ユリイカ」はとても好きな雑誌のひとつだが、場所とお金の問題で毎月は買わない。ときどき買うだけ。古本になってもその手の古書店では値下がりしないので、欲しいものは絶対に買っておくべきなのだ。今回の特集は母娘問題なのだが、個人的に、いまあまり考えたくない。以下省略……青土社さん、お金のあるときに買わせていただきますので勘弁してくださいm(__)m


ということで手元にテキストがない。なんということだろうか。本になったら買わせていただきます……


最初に戻るけど、詩が改行なのだとしたら、この『いざ最低の方へ』はどういうものなのだろうか。ぱっと見れば分かることだが、改行は極端に少ない。ちょっとした小説よりも少ない。まったく改行のないページが二ページくらい続いたりする。これはどうしたことか。


どうということもない。改行をしないことも改行をするということだからだ。煮物をしている女がでてきて胸の痛みを感じてなにやら不思議なことになるのだが(初期村上春樹を柔らかくしたみたいな……ダリの時計みたいに)、書かれていることとわたしたちがユリイカの紙面に見てしまう文字が呼応してしまったりする。60年代の生き残りから見たらサイケデリック、ともみえるかもしれない(わたしはそんなに歳を取っていないが、サイケだとは思わないでもなかった……そういうふうにわたしのアタマができているからだろう)。

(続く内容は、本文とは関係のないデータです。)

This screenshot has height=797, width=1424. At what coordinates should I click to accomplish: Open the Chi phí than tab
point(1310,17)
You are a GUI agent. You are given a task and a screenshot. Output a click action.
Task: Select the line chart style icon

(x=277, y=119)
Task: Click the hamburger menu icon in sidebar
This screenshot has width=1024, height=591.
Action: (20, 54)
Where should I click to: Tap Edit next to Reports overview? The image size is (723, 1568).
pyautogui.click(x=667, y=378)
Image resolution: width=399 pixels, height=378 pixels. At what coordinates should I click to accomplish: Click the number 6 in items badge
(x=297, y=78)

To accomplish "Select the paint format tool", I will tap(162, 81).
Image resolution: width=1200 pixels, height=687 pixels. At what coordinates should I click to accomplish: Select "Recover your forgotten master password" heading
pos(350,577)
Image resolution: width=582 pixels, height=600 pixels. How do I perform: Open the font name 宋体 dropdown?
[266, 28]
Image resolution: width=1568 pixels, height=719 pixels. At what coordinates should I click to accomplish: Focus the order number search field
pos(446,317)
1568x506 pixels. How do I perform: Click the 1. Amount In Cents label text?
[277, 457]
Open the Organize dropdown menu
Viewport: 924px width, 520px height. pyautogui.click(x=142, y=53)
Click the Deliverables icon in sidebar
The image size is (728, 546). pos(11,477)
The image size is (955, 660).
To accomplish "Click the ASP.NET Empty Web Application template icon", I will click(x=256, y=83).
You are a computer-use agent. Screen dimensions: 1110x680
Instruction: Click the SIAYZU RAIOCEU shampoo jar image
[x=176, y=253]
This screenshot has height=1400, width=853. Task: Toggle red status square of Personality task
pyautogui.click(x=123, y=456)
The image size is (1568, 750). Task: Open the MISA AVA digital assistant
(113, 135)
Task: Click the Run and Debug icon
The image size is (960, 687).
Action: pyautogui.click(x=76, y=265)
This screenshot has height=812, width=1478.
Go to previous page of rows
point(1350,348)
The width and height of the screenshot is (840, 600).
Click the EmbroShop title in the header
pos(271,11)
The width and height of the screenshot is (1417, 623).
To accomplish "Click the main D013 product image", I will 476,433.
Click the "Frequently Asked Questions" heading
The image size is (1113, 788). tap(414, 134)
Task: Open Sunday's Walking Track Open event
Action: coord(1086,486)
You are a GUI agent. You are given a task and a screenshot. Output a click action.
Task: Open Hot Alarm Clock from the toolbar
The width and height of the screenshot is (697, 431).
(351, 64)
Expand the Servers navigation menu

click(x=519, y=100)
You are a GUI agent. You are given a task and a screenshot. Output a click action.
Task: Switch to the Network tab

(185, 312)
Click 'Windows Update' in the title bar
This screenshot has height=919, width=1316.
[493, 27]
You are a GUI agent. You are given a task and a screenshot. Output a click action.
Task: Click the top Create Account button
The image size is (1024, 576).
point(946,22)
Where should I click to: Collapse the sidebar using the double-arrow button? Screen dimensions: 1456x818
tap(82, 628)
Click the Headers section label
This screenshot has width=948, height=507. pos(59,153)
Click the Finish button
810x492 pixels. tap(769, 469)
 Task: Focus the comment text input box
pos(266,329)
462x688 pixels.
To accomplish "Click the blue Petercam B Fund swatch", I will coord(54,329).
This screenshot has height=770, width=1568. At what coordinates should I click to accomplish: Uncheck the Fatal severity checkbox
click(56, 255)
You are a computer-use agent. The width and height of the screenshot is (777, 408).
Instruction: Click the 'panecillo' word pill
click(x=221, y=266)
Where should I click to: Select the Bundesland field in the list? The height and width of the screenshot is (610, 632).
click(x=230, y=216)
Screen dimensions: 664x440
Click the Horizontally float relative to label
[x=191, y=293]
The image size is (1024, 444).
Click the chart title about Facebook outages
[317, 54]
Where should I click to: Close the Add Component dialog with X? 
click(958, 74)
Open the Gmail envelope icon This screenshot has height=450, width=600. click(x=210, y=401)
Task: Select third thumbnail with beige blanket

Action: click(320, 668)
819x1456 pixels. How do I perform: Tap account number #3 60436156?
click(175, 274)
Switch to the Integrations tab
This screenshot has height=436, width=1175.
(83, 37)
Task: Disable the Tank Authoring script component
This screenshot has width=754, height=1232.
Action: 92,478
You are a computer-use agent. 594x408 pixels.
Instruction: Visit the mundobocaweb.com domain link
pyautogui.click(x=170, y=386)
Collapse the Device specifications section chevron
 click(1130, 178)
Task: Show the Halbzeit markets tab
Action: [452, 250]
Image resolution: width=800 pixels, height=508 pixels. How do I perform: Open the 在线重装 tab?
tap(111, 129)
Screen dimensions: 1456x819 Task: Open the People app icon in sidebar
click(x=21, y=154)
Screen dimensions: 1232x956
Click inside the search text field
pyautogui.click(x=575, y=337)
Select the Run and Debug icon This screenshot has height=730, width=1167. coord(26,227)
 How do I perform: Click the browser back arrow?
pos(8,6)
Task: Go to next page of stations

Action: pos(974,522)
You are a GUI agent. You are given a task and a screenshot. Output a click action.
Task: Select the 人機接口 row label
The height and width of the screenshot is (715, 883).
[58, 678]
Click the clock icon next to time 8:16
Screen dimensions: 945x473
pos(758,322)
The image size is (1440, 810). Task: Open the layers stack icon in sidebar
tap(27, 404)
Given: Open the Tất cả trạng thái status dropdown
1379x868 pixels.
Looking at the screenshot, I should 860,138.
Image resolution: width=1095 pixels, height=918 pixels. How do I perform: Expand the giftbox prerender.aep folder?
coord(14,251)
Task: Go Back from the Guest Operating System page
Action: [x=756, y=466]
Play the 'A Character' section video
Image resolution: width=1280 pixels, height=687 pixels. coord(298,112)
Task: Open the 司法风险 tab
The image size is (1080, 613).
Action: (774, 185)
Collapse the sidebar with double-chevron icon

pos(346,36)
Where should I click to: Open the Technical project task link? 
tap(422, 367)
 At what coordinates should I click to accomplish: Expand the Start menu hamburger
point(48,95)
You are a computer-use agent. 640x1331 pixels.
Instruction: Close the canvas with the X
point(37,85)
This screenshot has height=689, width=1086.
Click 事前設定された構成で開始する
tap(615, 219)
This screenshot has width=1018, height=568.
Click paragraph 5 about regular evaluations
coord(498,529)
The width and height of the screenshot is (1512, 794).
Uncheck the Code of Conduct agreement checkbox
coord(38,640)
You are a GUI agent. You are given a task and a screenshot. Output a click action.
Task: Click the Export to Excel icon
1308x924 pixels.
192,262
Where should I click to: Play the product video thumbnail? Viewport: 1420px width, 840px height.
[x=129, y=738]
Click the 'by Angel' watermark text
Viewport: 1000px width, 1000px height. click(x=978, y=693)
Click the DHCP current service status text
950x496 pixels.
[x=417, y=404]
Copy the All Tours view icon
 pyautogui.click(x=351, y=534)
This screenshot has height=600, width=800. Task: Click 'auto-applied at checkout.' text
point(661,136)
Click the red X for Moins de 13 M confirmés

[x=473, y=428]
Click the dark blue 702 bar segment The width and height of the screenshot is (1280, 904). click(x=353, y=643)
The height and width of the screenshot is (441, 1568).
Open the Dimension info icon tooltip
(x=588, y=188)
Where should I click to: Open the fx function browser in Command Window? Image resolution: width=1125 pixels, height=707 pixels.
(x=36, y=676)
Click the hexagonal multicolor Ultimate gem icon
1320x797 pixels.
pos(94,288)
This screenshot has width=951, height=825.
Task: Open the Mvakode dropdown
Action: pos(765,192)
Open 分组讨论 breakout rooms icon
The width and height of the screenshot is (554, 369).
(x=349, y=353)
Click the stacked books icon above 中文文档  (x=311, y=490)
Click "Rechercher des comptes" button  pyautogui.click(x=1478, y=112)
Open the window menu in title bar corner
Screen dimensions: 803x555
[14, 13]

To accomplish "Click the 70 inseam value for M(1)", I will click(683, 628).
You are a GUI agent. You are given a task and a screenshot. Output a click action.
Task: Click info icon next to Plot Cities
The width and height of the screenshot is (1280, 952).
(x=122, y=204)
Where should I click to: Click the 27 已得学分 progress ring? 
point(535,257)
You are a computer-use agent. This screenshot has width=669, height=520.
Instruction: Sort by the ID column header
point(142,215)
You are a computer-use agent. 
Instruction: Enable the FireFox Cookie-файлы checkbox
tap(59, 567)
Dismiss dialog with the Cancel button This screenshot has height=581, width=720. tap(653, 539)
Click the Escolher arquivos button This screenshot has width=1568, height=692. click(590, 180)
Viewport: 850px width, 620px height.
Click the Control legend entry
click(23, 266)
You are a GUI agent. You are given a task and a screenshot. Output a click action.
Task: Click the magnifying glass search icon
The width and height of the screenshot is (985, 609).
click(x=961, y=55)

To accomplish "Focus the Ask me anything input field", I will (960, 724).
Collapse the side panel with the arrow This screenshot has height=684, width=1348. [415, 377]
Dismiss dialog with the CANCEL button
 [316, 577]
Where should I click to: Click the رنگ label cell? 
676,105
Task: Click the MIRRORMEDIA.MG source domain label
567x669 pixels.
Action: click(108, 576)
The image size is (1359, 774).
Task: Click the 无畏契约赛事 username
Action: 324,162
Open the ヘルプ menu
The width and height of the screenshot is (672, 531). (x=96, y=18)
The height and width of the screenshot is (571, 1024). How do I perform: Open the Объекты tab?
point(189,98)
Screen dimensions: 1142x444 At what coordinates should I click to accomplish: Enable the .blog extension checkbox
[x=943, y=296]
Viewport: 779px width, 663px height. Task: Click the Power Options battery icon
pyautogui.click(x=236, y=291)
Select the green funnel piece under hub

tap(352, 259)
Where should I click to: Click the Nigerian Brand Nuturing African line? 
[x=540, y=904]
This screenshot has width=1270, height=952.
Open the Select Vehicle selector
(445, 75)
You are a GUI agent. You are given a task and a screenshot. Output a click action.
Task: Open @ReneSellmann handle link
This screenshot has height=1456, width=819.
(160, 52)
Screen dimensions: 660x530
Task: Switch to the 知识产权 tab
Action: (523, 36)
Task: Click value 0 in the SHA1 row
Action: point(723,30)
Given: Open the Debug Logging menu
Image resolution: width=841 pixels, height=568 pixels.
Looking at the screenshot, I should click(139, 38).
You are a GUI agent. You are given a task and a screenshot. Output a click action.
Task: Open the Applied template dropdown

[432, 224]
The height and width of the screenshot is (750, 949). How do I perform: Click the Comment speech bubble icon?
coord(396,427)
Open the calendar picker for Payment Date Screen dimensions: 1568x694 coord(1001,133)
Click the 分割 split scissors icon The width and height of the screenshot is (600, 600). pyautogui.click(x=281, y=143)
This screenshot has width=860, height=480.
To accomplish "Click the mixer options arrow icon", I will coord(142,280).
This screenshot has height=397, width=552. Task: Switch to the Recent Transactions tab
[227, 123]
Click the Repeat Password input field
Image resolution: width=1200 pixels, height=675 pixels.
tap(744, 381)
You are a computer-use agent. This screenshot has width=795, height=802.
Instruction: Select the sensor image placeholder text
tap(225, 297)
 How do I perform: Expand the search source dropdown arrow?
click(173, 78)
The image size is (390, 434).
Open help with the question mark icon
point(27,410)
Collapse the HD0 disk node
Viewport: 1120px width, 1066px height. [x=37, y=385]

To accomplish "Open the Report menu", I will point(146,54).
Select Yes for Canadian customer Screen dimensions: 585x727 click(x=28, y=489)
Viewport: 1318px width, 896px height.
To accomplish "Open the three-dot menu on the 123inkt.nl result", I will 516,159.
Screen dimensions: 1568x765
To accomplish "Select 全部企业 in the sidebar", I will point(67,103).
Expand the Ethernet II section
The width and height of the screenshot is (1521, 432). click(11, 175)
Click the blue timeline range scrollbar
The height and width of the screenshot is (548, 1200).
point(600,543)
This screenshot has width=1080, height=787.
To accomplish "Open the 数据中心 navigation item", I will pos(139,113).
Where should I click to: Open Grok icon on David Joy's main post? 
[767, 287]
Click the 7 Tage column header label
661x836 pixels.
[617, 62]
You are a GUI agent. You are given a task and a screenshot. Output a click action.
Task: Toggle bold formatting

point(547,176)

たぶんわたしが書いたらいいだろうということはこのくらいだ。ああもうひとつ忘れていけないことは、このテキストを読んでいた時間が至福であったということ。


何を読んでも至福な人は、不幸だ。おそらく。


あと念のために付け加えておくけど、これは批評でも何でもなくて、わたしがこのテキストを読んだ感想以外のものではない、ということ。本当はもっと批評があった方がいいと思うのだけど、あまりに眩しいテキストを批評することは、わたしにはできない。